Hint #1: Be sure when you are connecting the connectors to the hard drive that you have the pins lined up correctly. The connectors on the carriers are very hard to insert, so it is imperative that the pins are lined up correctly.
Hint #2: Lay the hard drive on its top oriented so that its connectors line up with the connectors on the carrier. Once the connectors have been inserted, rotate the hard drive into the carrier taking care to keep from crimping the cables.

1.) Lay drive on its top before
plugging in the connectors.

2.) Rotate drive into bay.

Now slid the top of the carrier back on being careful to align the groves in the top with the slots on the carrier body.

Lastly, we need to secure your drive in the carrier. If it is able to move inside the carrier, it may be damaged if it is allowed to bang back and forth. On the side of the carrier, you should see that the screw holes for the hard drive line up with the slots on the side of the carrier. Insert at least two of the screws that came with the carrier into these threaded holes to secure your hard drive.

Insert screws into threaded holes of harddrive.

Now your hard drive should be able to be inserted into the bay of one of the computers in the lab. You should be able to slide it into the bay oriented so the removable top of the carrier is on top. You should feel the back of the carrier come in contact with a connector at the back of the bay. Be sure to slide it all of the way onto the connector. The front edge of the handle should be flush with the front of the bay when the carrier is fully inserted.

Next to each computer there should be a barrel key with a black grip. This is used to lock the carrier into the bay. The drive will not work unless the carrier is locked in. Insert the key into the key slot on the right side of the bay. It should insert vertically. Turning the key so that it is horizontal will lock the bay into place.

Starting the Computer

Note that since your hard drive does not have an operating system at this time, the computer will not boot up successfully. We do, however, want to verify that the computer can see your hard drive.

Depending on the settings last used on the computer you are working with, you may have to do the following steps at the beginning of many of your remaining labs for this class.

Power on your computer.
After your computer performs its Power-On Self Test (POST), a message will appear instructing you how to enter setup. The command is F2 for the GX110s in our lab. As soon as the message appears, press F2.
If you see an error on your screen indicating a missing operating system, you've let the computer get past the POST before pressing the correct key sequence to enter setup. Power down the computer and repeat steps 1 and 2.

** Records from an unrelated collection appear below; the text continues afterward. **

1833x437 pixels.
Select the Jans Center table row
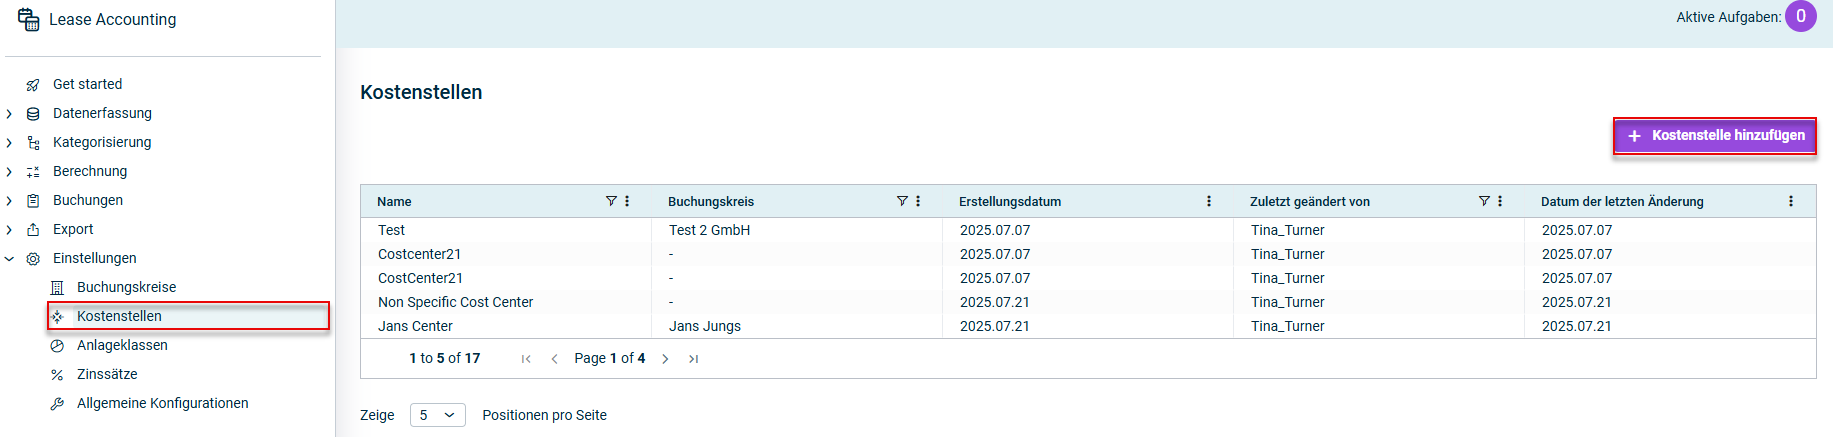click(x=415, y=326)
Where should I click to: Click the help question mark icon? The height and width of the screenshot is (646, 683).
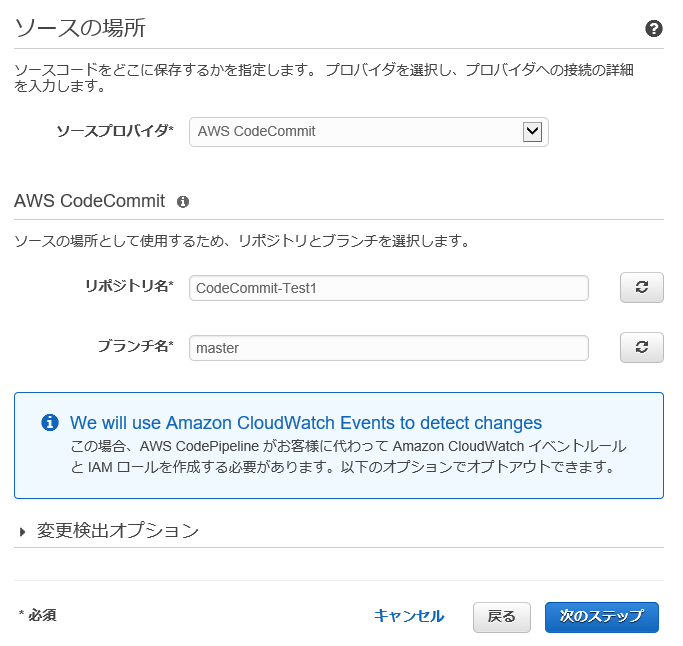tap(653, 29)
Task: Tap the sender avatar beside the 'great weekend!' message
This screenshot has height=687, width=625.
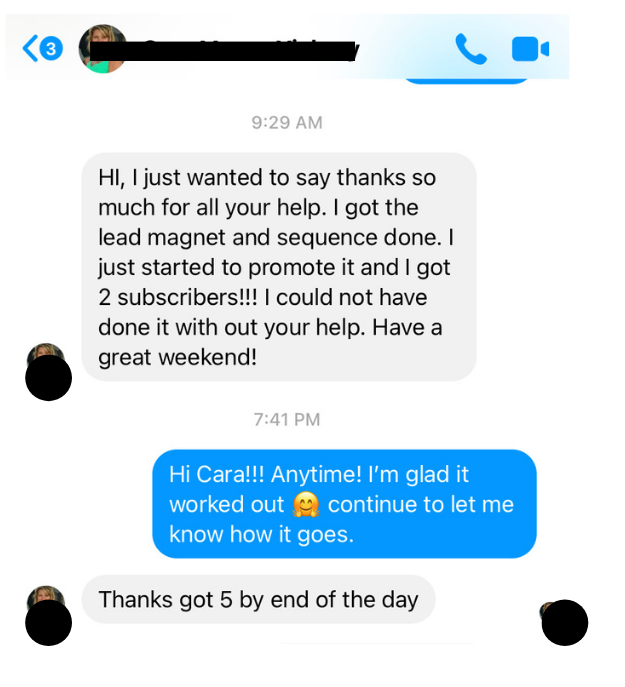Action: 48,372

After steps 1 and 2, the computer should respond with the following message:

"Entering Setup"

After a moment, the first page of the system setup screen will be displayed. This is where we will be verifying that the computer has found your hard drive.

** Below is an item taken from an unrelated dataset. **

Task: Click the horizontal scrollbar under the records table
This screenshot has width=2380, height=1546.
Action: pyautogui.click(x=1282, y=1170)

Any hard drive loaded into the swappable hard drive bay of the computer should be set up as Primary Drive 0, i.e., the master drive on IDE1, of your machine. If your drive has not been identified in this field, a number of things may be causing this.

If the setup screen says this drive is "off", move the cursor to the field and press Enter. A small window should pop up with the top entry "Drive Type" highlighted. Use the arrow keys to change this field to "AUTO". Pressing Esc the first time will close this window, and pressing Esc a second time will prompt you to save the changes and exit. Go back to step 1 to see if the computer has found your hard drive.
If the setup screen has the text "Unknown Device" in this field, it was unable to detect your drive. Shutdown the computer and remove your drive. If you set your drive jumpers to master, change its setting to CS. Double check your connections and reinsert the drive. Go back to step 1 to see if the computer has found your hard drive.
If the first two troubleshooting procedures do not work, try your drive on another computer. If you are still unable to get the hard drive to work, call the instructor for help with debugging.

At this point, you should've successfully installed your hard drive. Unlock the hard drive carrier from its bay and place the key next to the computer for the next user.